•  
  •  

Pressemitteilung – Treibjagd in Fontanella

Großes Walsertal Panorama

Vorarlberger Jägerschaft verurteilt Treibjagd im Großen Walsertal

 

Die Vorarlberger Jägerschaft hat in Erfahrung gebracht, dass am 30. März in Fontanella bei hohem Schnee eine Treibjagd mit Jagdhunden durchgeführt wurde. Dabei wurden die Wildtiere in der ohnedies schwierigen Winterzeit unnötig beunruhigt und mehrere Stücke Gams-, Rot- und Rehwild zur Strecke gebracht.

Oberste Prämisse seitens der Vorarlberger Jägerschaft ist der respektvolle Umgang mit der Kreatur und den Lebensräumen. Bei der Treibjagd am 30. März wurden diese Grundsätze, insbesondere in Hinsicht auf den Muttertierschutz, aufs Gröbste verletzt. Eine Treibjagd auf hochträchtige Tiere ist moralisch höchst verwerflich und sollte auch rechtliche Konsequenzen nach sich ziehen.

Als Interessensvertretung der Wildtiere und der Jagd in Vorarlberg, kann sich die Vorarlberger Jägerschaft mit solchen Jagdarten nicht identifizieren und distanziert sich klar von derartigen Praktiken.

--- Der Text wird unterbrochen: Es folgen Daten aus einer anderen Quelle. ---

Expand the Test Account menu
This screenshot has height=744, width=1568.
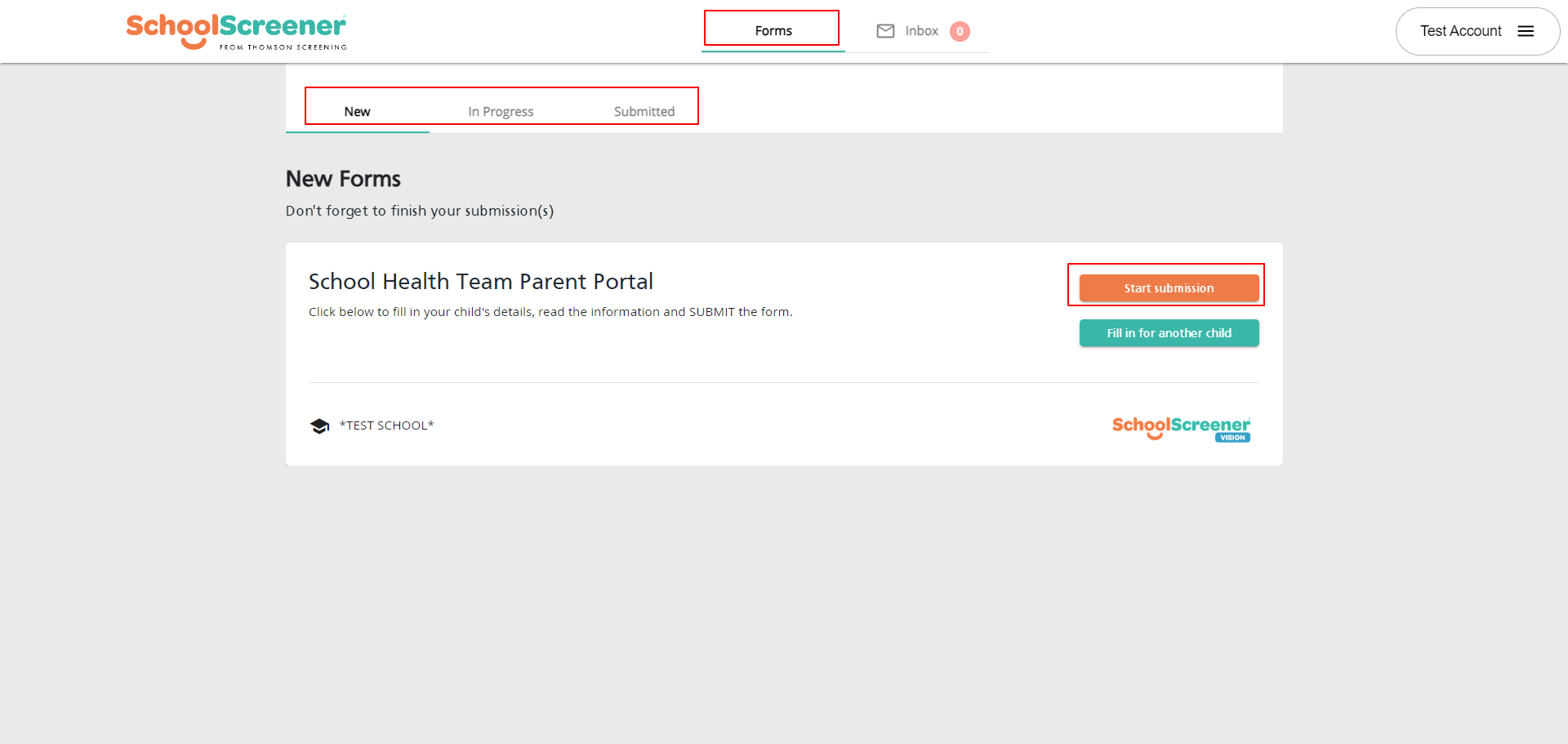click(x=1460, y=31)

Wir ziehen nun Konsequenzen. „Wir verurteilen diesen Vorfall aufs Schärfste und distanzieren uns in aller Form. Das Verhalten der Beteiligten entbehrt jeglicher Jagdethik und zeugt von keinem weidmännischem Verhalten oder Respekt vor den Tieren. Gegen Mitglieder der Vorarlberger Jägerschaft, die bei solchen Aktionen mitwirken, leiten wir umgehend ein Ausschlussverfahren ein“, so Landesjägermeister Dr. Christof Germann.